Segment Start: Entries shown

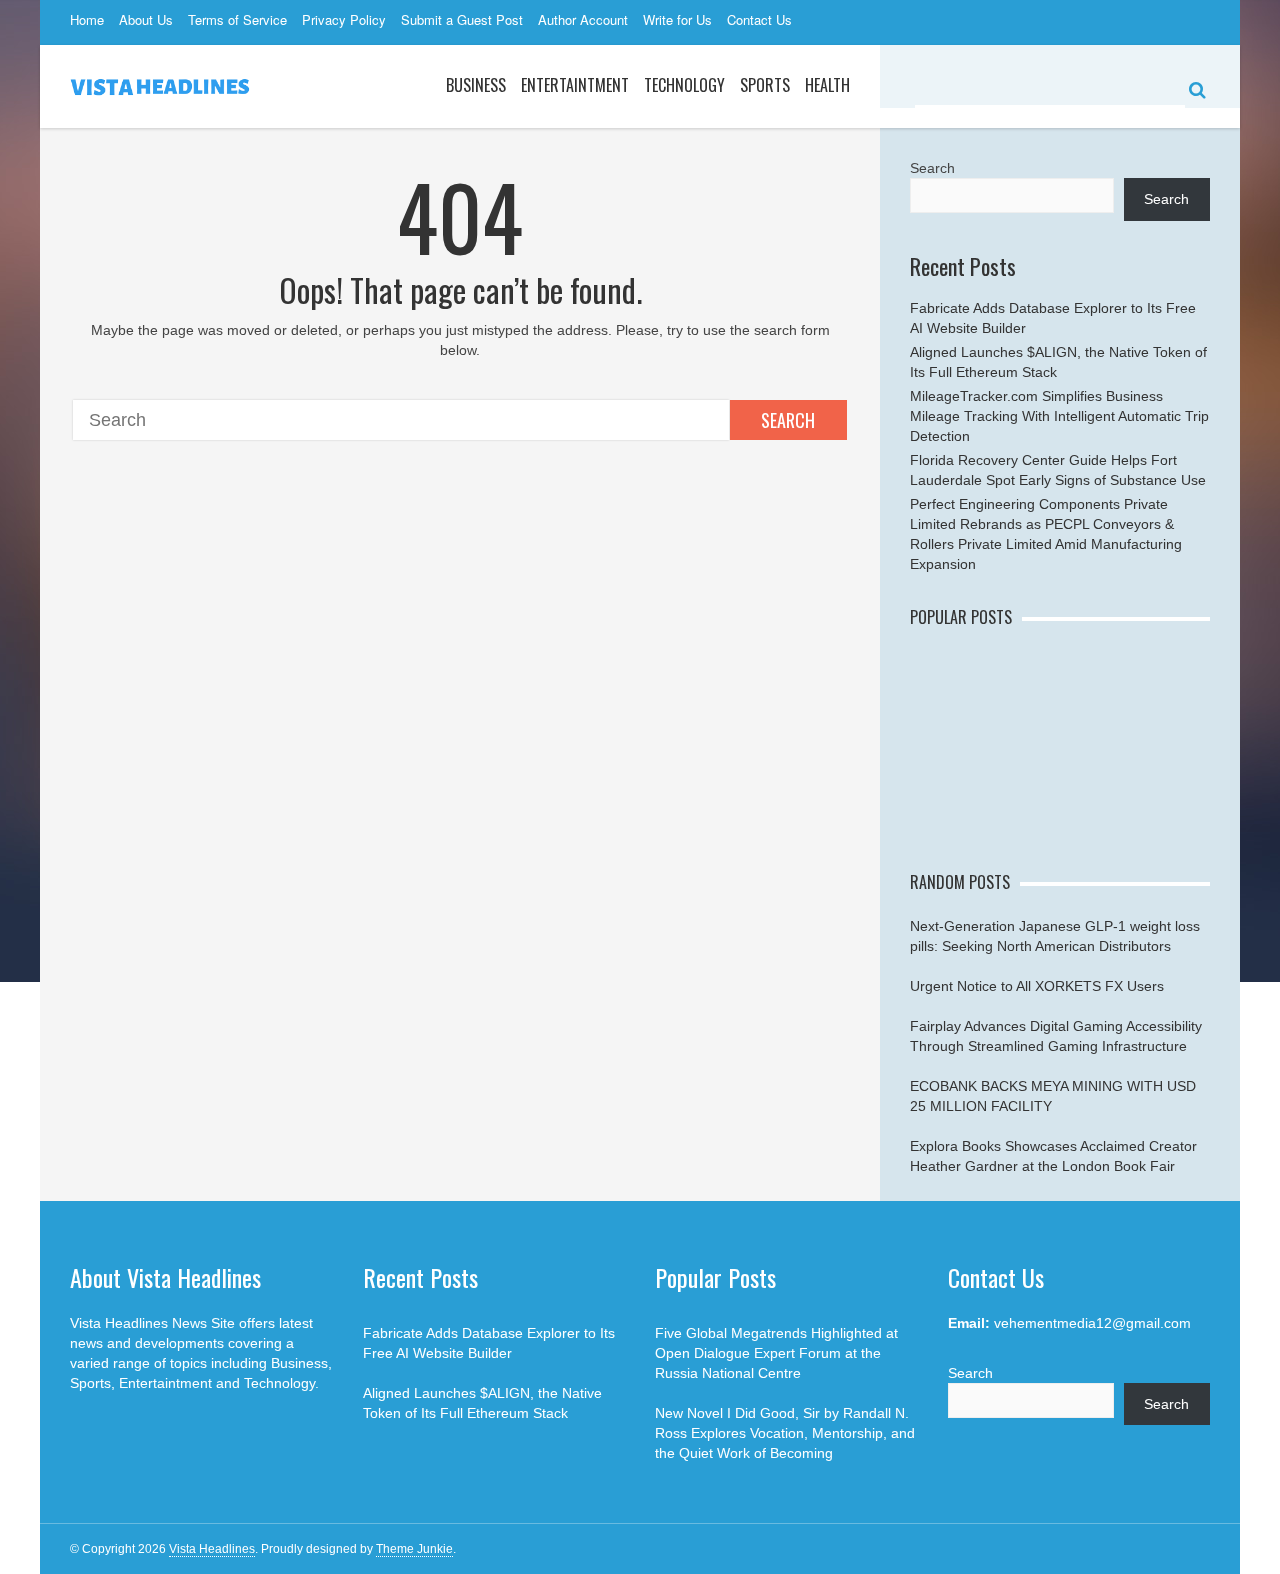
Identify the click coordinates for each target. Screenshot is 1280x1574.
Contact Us (759, 19)
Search (788, 420)
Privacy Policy (344, 19)
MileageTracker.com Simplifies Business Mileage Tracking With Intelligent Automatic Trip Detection (1059, 416)
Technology (684, 85)
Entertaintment (575, 85)
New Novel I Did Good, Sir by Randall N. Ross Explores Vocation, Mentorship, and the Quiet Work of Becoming (785, 1433)
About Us (146, 19)
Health (827, 85)
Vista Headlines (212, 1549)
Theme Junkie (414, 1549)
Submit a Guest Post (462, 19)
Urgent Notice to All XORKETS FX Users (1037, 986)
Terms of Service (237, 19)
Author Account (583, 19)
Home (87, 19)
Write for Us (677, 19)
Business (476, 85)
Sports (765, 85)
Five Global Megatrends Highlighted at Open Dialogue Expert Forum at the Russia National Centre (776, 1353)
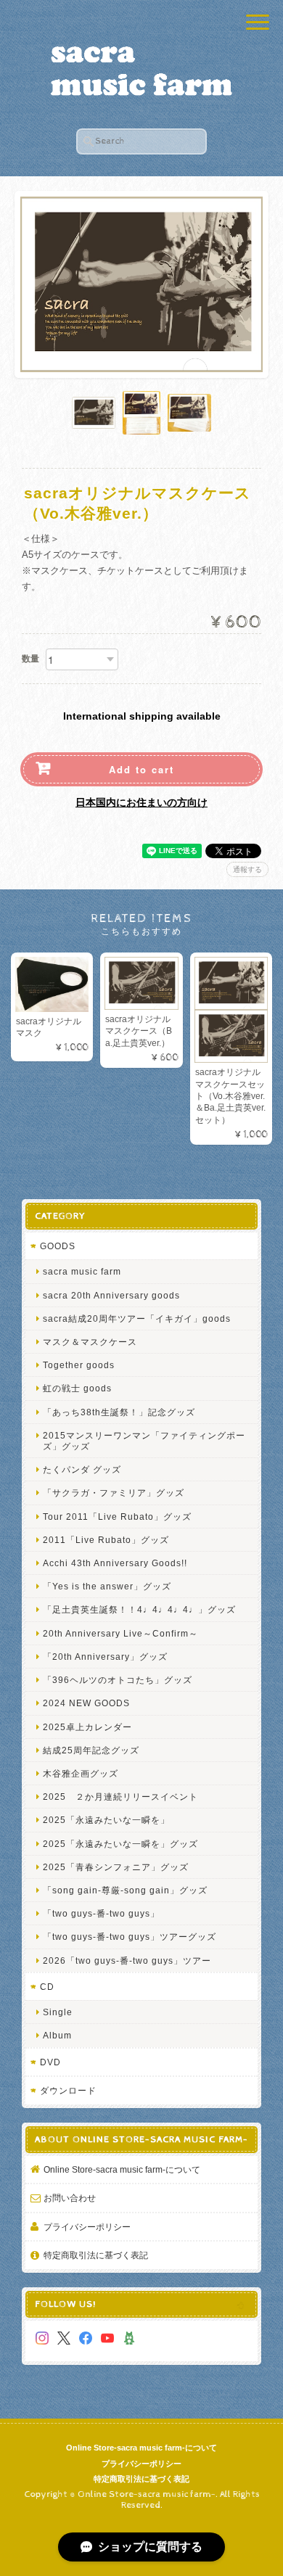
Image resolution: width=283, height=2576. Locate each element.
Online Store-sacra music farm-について (122, 2169)
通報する (247, 869)
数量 (30, 659)
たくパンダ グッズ (82, 1469)
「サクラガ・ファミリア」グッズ (113, 1492)
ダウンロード (68, 2090)
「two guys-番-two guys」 (101, 1913)
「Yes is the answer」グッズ (107, 1586)
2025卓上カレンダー (87, 1727)
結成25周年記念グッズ (91, 1750)
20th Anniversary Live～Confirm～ (120, 1633)
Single (58, 2012)
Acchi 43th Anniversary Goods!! (115, 1563)
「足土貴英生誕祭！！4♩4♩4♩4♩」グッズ (139, 1609)
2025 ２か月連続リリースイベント (120, 1796)
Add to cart (141, 769)
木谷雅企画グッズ (80, 1773)
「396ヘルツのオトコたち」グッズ (117, 1679)
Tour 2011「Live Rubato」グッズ (117, 1516)
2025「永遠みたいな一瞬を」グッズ (120, 1843)
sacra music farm (82, 1271)
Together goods (79, 1365)
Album (57, 2035)
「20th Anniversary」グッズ (105, 1656)
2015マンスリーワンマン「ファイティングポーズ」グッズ (144, 1441)
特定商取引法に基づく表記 (96, 2255)
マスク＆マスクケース (90, 1341)
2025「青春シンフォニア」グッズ (116, 1867)
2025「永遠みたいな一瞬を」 (106, 1819)
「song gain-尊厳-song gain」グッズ (125, 1890)
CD (47, 1986)
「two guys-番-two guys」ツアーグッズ (129, 1936)
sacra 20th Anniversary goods (111, 1295)
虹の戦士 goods (77, 1388)
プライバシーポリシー (87, 2226)
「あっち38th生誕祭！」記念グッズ (119, 1412)
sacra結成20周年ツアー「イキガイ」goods (137, 1318)
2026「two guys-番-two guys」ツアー (127, 1960)
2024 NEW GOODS (86, 1703)
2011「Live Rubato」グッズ (106, 1539)
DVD (50, 2062)
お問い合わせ (70, 2197)
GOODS (57, 1246)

Segment End: Entries shown

_What you have to do:_ Search the data above for the string "Anniversary" and report each line that holds it.

_Response box:_
20th Anniversary Live～Confirm～ (120, 1633)
Acchi 43th Anniversary Goods!! (115, 1563)
「20th Anniversary」グッズ (105, 1656)
sacra 20th Anniversary goods (111, 1295)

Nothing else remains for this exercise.